A causa del cuore malato e di una vita condotta sul filo dell’autolesionismo, il 24 luglio di 30 anni fa, a soli 54 anni, moriva Peter Sellers, uno dei più grandi geni comici del secolo scorso, abilissimo nei travestimenti e nelle imitazioni, ma perfettamente a suo agio anche in ruoli drammatici. A detta di tutti era un uomo con cui era difficile vivere e lavorare. Il suo privato fu molto inquieto: collezionò 4 mogli, fra cui la bellissima attrice svedese Britt Ekland ed ebbe numerose passioni, la più celebre delle quali fu quella, non corrisposta, per Sofia Loren. Come molti comici, nutriva seri dubbi sulle sue capacità e questo lo rendeva soggetto a periodi di forte depressione. Fu  inoltre troppo spesso vittima di sceneggiatori e registi che non seppero sfruttare appieno il suo immenso talento.

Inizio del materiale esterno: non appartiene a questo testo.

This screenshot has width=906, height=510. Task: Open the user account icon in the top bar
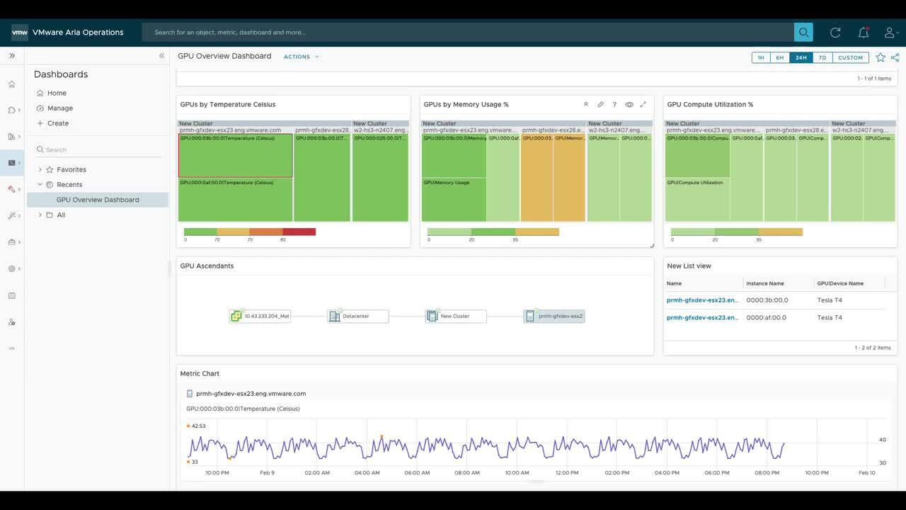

La sua filmografia annovera, comunque, anche una serie di film buoni e persino eccezionali, che gli assicurano un posto di primissimo piano nella storia del Cinema. Fra questi Lolita [1962] e Il dottor Stranamore [1964] entrambi di Stanley Kubrick, e poi Hollywood Party [1968] di Blake Edwards. Nel 1963, sempre insieme ad Edwards, l’attore crea il mito Clouseau, il maldestro detective francese de La pantera rosa. La pellicola ha un tale successo che l’anno successivo viene realizzato un brillante seguito intitolato Uno sparo nel buio. Quando la serie viene riesumata negli anni settanta, perchè Sellers si trova in problemi economici e di popolarità, l’ispettore Clouseau è diventato una parodia, che comunque raccoglie nuovamente i favori del grande pubblico. Il suo autentico capolavoro arriva un anno prima della morte. In Oltre il giardino di Hal Ashby, l’attore inglese, nei panni di un giardiniere candido e ritardato che viene portato in trionfo come genio della politica, fornisce un’intepretazione sottile, misurata, poetica e commovente. «Non c’è nessun me! C’era un po’ di tempo fa, ma me lo sono fatto asportare chirurgicamente!», dichiarò in una intervista. Una frase che ben sintetizza la complessità della sua esistenza, in cui la capacità camaleontica di calarsi nei ruoli più diversi si univa alla disperazione per non essere mai soddisfatto del risultato ottenuto.